The professor leaned forward and peered through his spectacles at McGregor. "I understand your kind," he said, and his voice trembled. "The class is dismissed. We deprecate violence here."
The professor hurried through a door and down a long hallway with the class chattering at his heels. McGregor sat in his chair in the empty class room and stared at the wall. As the professor hurried away he muttered to himself: "What's getting in here? What's getting into our schools?"
* * * * *
Late on the following afternoon McGregor sat in his room thinking of what had happened in the class. He had decided that he would not spend any more time at the University but would devote himself entirely to the study of law. Several young men came in.
Among the students at the University McGregor had seemed very old. Secretly he was much admired and had often been the subject of talk. Those who had now come to see him wanted him to join a Greek Letter Fraternity. They sat about his room, on the window sill and on a trunk by the wall. They smoked pipes and were boyishly eager and enthusiastic. A glow shone in the cheeks of the spokesman--a clean- looking youth with black curly hair and round pink--and--white cheeks, the son of a Presbyterian minister from Iowa.

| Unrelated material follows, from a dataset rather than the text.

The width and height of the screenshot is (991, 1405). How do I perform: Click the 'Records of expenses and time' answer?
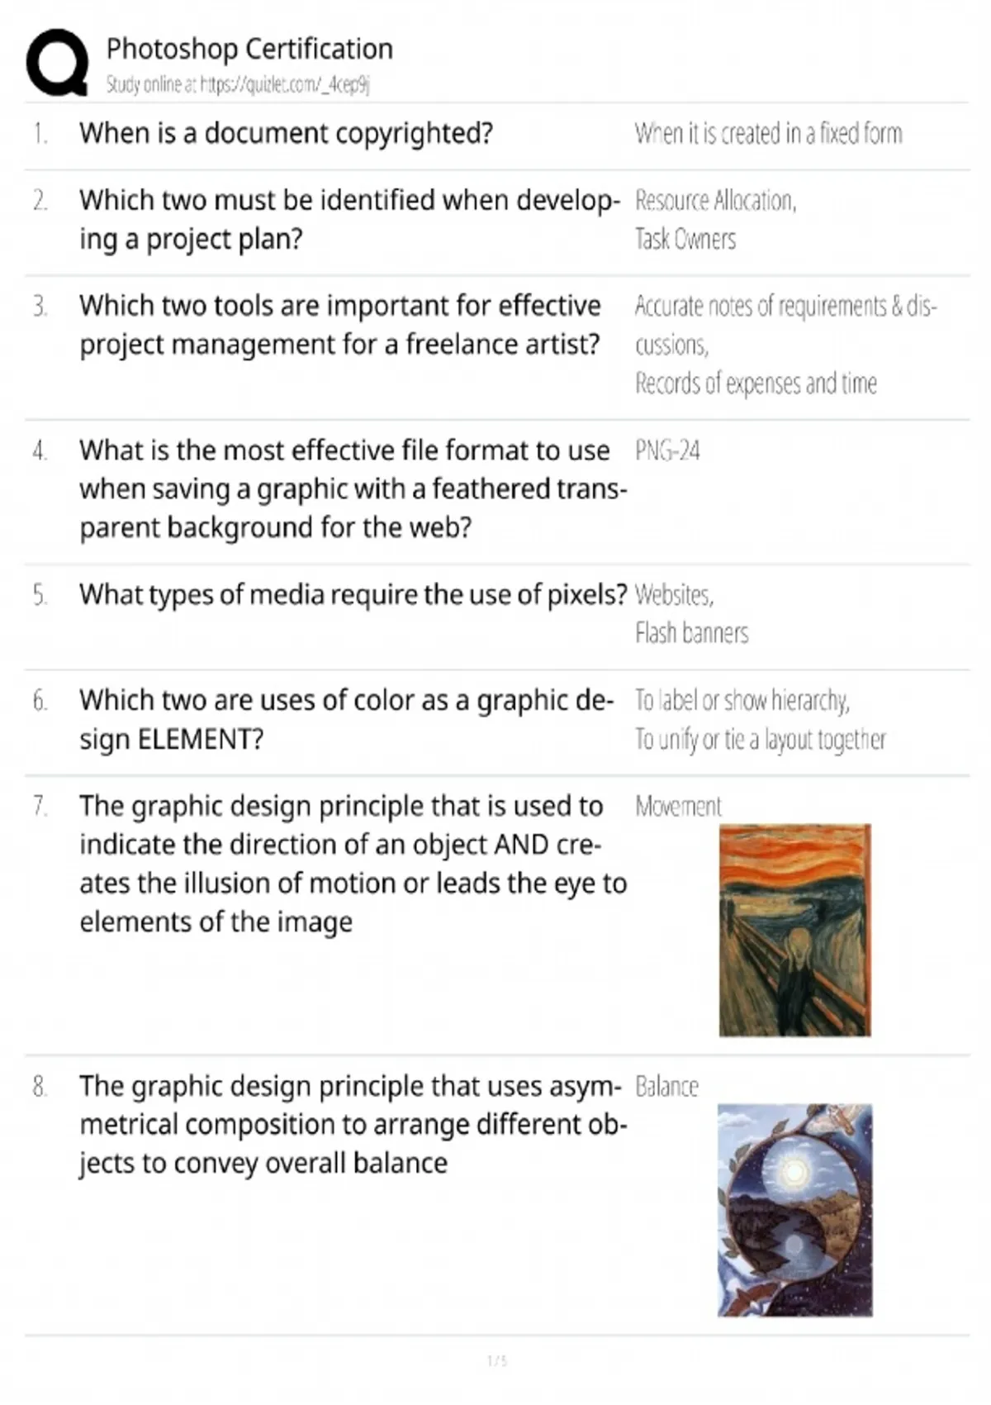(756, 383)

"You have been picked by our fellows to be one of us," said the spokesman. "We want you to become an Alpha Beta Pi. It is a grand fraternity with chapters in the best schools in the country. Let me tell you."

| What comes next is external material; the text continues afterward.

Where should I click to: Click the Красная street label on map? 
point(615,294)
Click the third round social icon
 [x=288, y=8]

He began reeling off a list of names of statesmen, college professors, business men and well known athletes who belonged to the order.
McGregor sat by the wall looking at his guests and wondering what he would say. He was a little amused and half hurt and felt like a man who has had a Sunday School scholar stop him on the street to ask him about the welfare of his soul. He thought of Edith Carson waiting for him in her store on Monroe Street, of the angry miners standing in the saloon in Coal Creek plotting to break into the restaurant while he sat with the hammer in his hands waiting for battle, of old Mother Misery walking at the heels of the soldiers' horses through the streets of the mining village, and last of all of the terrible certainty that these bright-eyed boys would be destroyed, swallowed up by the huge commercial city in which they were to live.
"It means a lot to be one of us when a chap gets out into the world," the curly-haired youth said. "It helps you get on, get in with the right people. You can't go on without men you know. You ought to get in with the best fellows." He hesitated and looked at the floor. "I don't mind telling you," he said with an outburst of frankness, "that one of our stronger men--Whiteside, the mathematician--wanted us to have you. He said you were worth while. He thought you ought to see us and get to know us and that we ought to see and get to know you."
McGregor got up and took his hat from a nail on the wall. He felt the utter futility of trying to express what was in his mind and walked down the stairs to the street with the file of boys following in embarrassed silence and stumbling in the darkness of the hallway at his heels. At the street door he stopped and faced them, struggling to put his thoughts into words.
"I can't do what you ask," he said. "I like you and like your asking me to come in with you, but I'm going to quit the University." His voice softened. "I would like to have you for friends," he added. "You say a man needs to know people after awhile. Well, I would like to know you while you are what you are now. I don't want to know you after you become what you will become."
McGregor turned and ran down the remaining steps to the stone sidewalk and went rapidly up the street. A stern hard look was in his face and he knew he would spend a silent night thinking of what had happened. "I hate hitting boys," he thought as he hurried away to his evening's work at the restaurant.